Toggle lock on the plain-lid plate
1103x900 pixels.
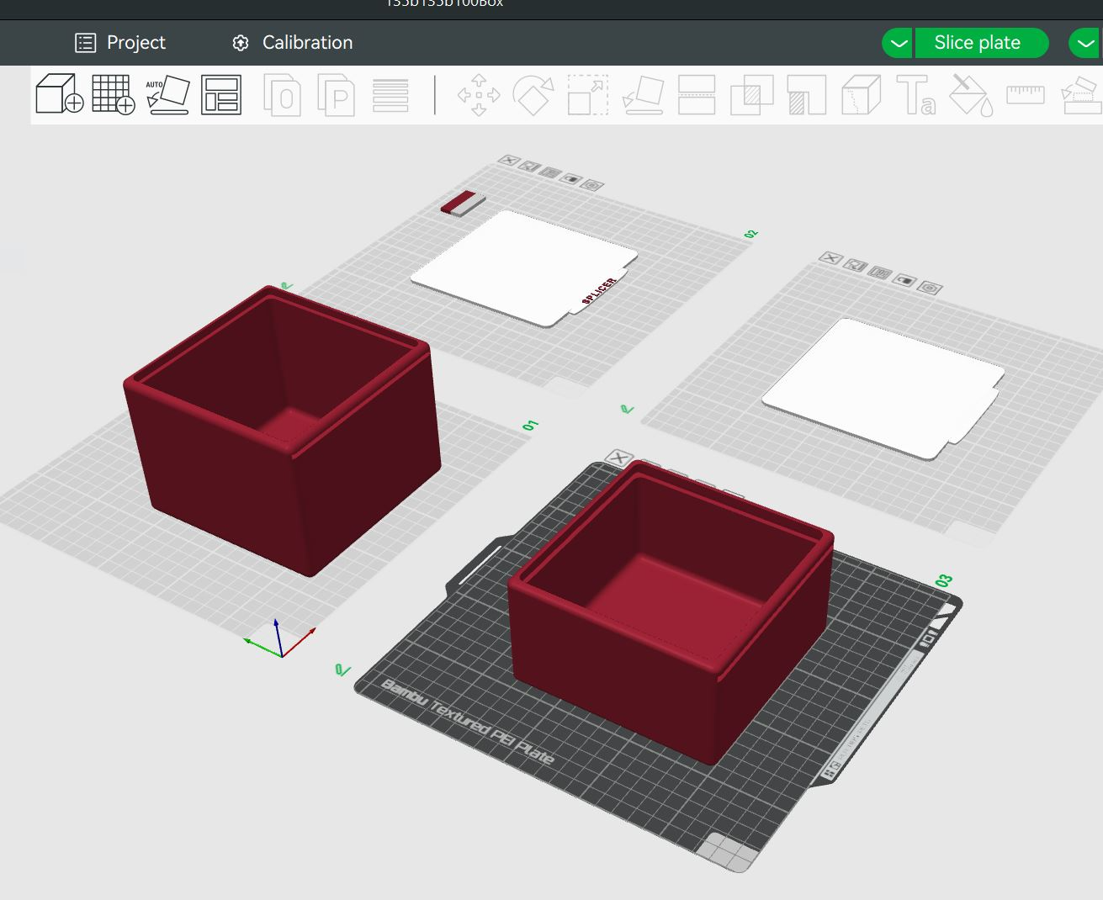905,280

++++++

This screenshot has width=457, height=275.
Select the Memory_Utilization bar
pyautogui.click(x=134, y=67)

++++++

Set task = Copy the listing lines from the one containing "This screenshot has width=457, height=275." through the one containing "pyautogui.click(x=134, y=67)", inclusive, exactly as they appear.

Final answer =
This screenshot has width=457, height=275.
Select the Memory_Utilization bar
pyautogui.click(x=134, y=67)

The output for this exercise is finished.